A possible answer to saving a broken heart
The phrase “to die of a broken heart” has often been used in the metaphorical sense, but new research shows it could be literal, too.
Researchers at The University of Texas Health Science Center at Houston have found a link between depression and higher levels of an inflammatory protein in the blood that can put people at risk for heart disease and stroke.
Common sense tells us that those who suffer from depression are less likely to maintain healthy eating habits, exercise regimens and social engagements. That depression-induced lethargy can set off a domino effect that leads to health issues, but the clinical explanation for the connection between depression and comorbid diseases was unclear to scientists.
“We know that stress is associated with cardiovascular disease, but it’s really unclear what translates the impact of the psychosocial stress to the body such that the body is at risk for coronary artery syndromes, including heart attack or unstable angina,” said Alan Prossin, M.B.B.S., assistant professor in the Department of Psychiatry and Behavioral Sciences at John P. and Kathrine G. McGovern Medical School, who led one of the studies.
Prossin said he was inspired by his mentor’s research in PET studies that looked at the brain’s opioid receptors. The opioid system helps modulate pleasure, pain and reward sensations, as well as anxiety symptoms.

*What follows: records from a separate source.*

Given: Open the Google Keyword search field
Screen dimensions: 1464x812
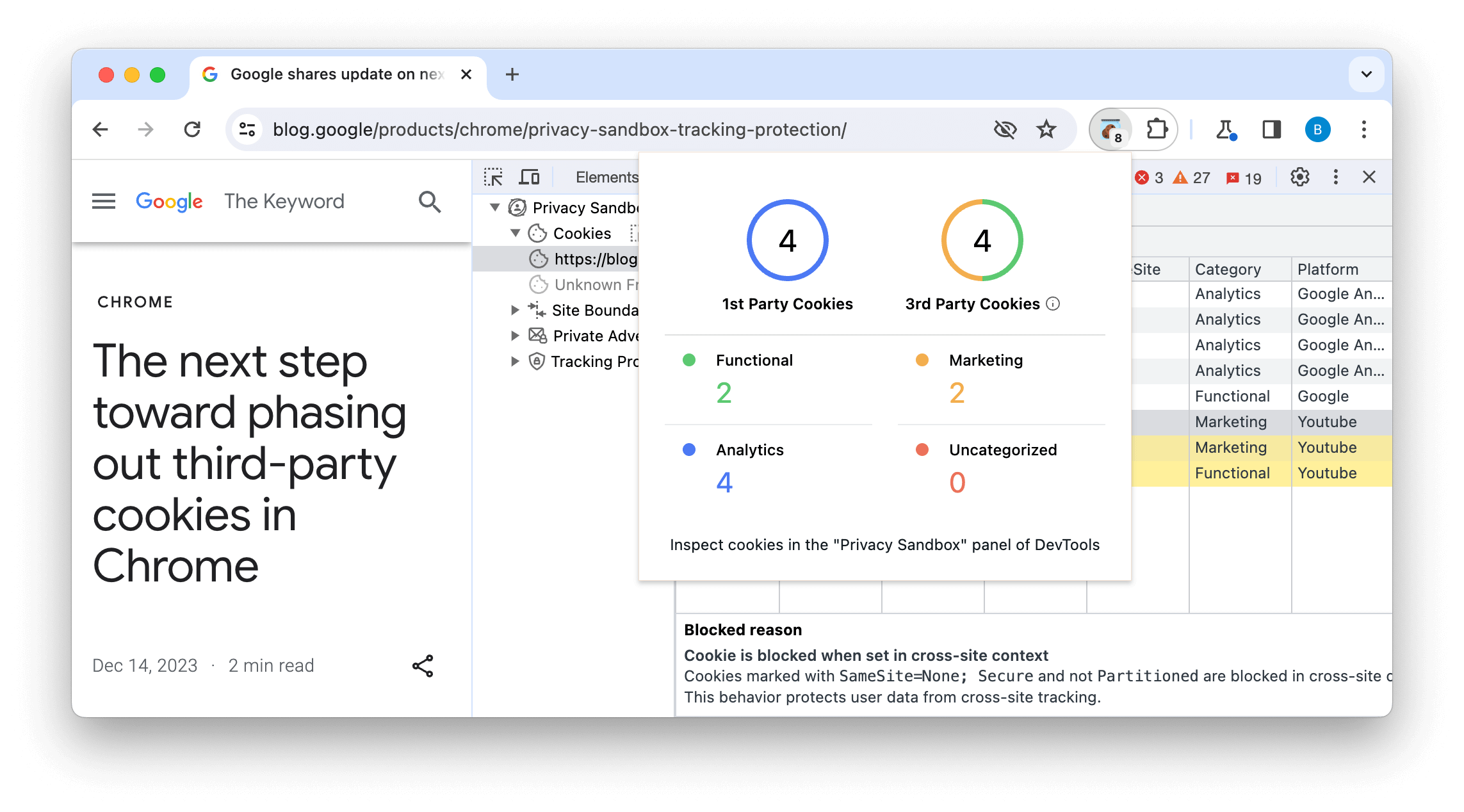Looking at the screenshot, I should pyautogui.click(x=431, y=201).
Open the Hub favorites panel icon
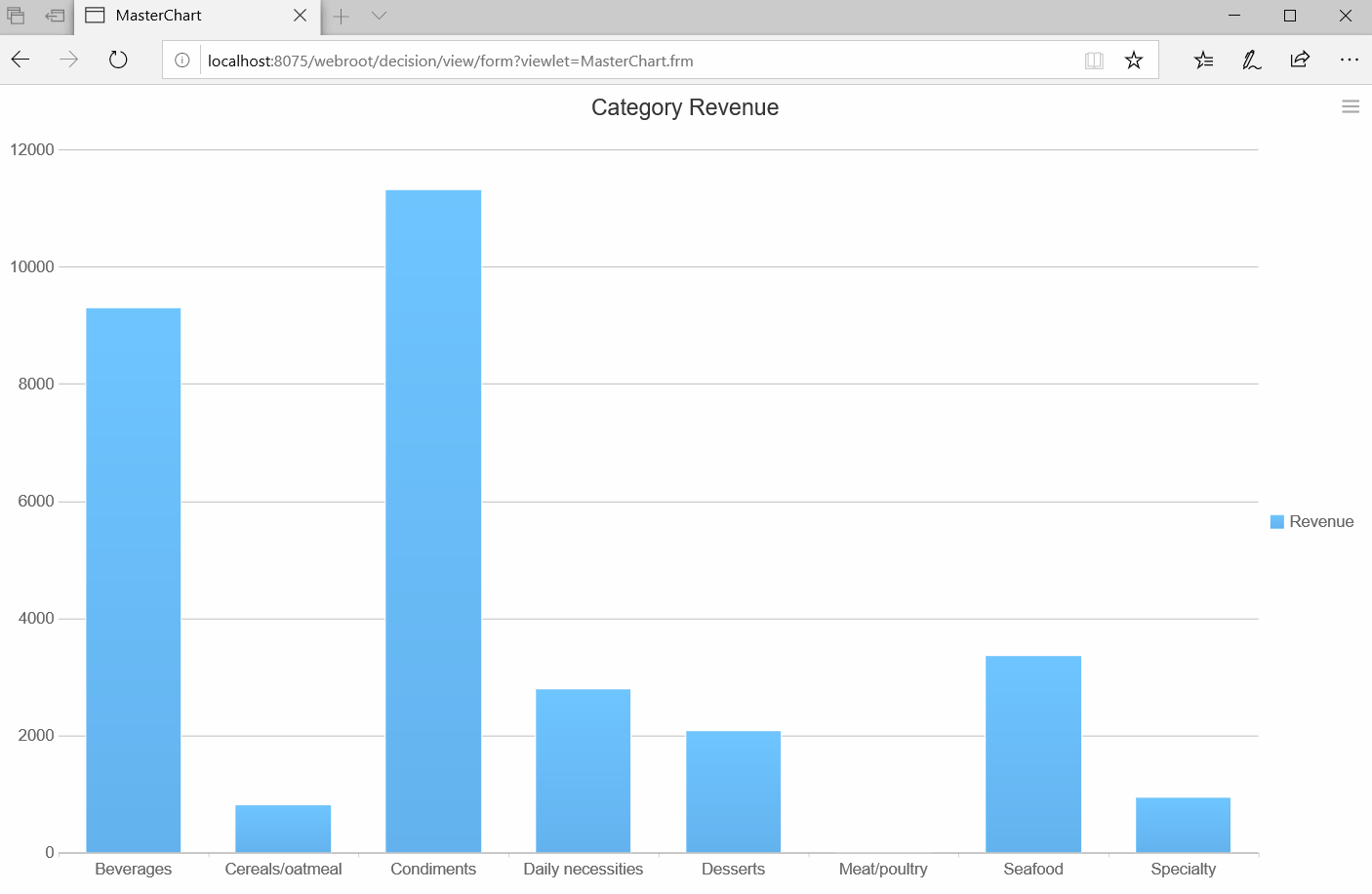 [1203, 60]
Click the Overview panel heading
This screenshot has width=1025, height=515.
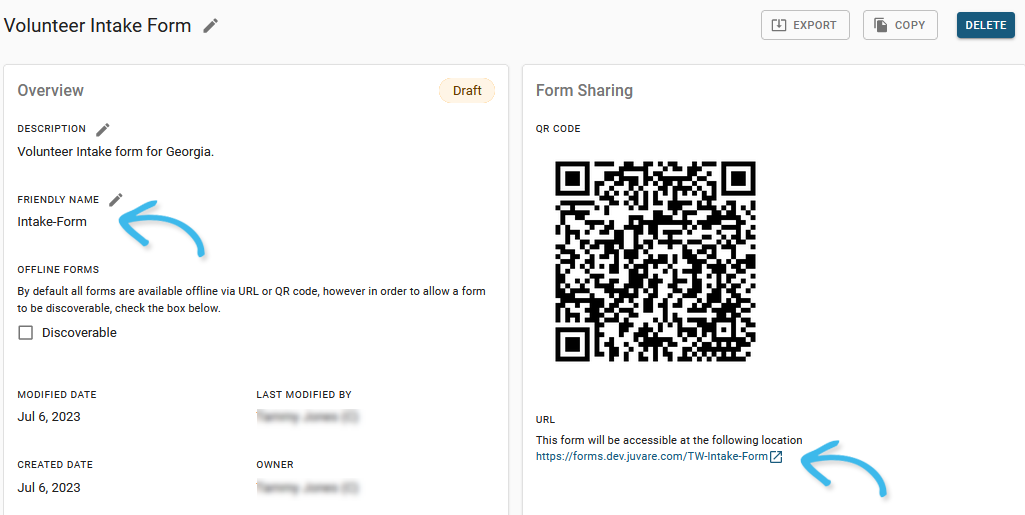pos(51,90)
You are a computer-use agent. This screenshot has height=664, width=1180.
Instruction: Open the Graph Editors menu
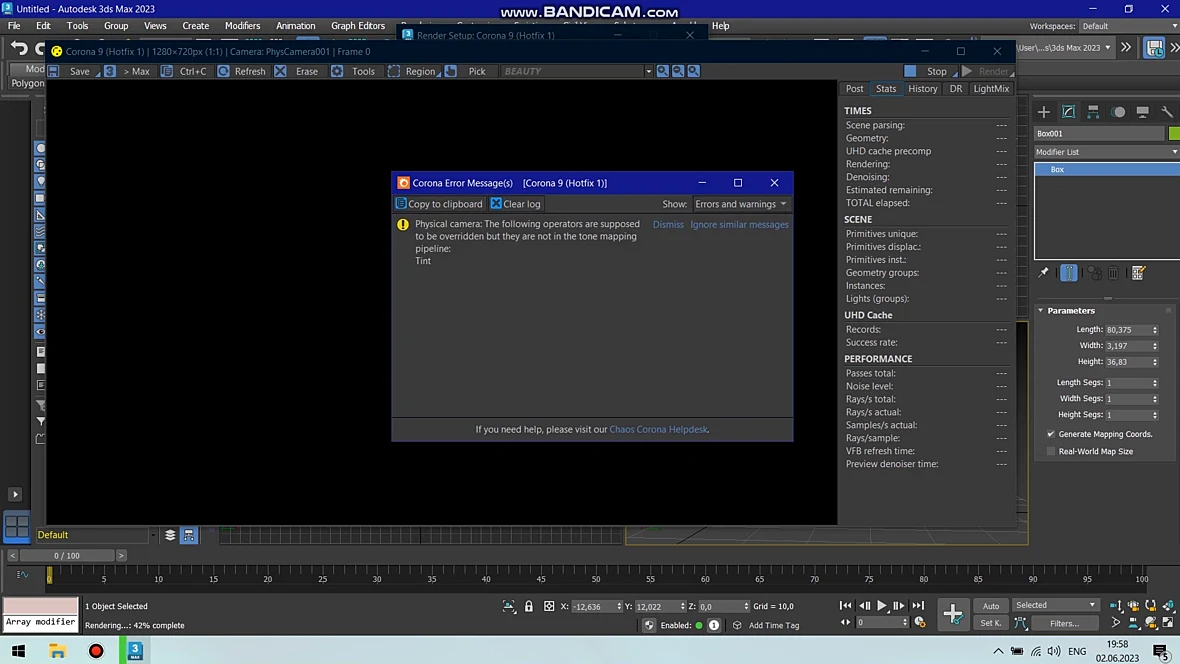357,26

“I thought this would be a really good neurotransmitter system to investigate mind-body interactions because the opioid system in the brain is very tightly connected with pain syndromes in the body,” Prossin said. “We know that if people feel depressed, they get stronger pain sensations in their lower back, etc.”
He and his team added an immune component to his mentor’s research and quantified the levels of an inflammatory cytokine associated with cardiovascular disease called interleukin-18. When he and his team noticed that psychosocial stress was impacting peripheral inflammatory markers, he said he went on to further test whether the stress-induced immune changes in the blood were related to the brain’s opioid system response to the same stress.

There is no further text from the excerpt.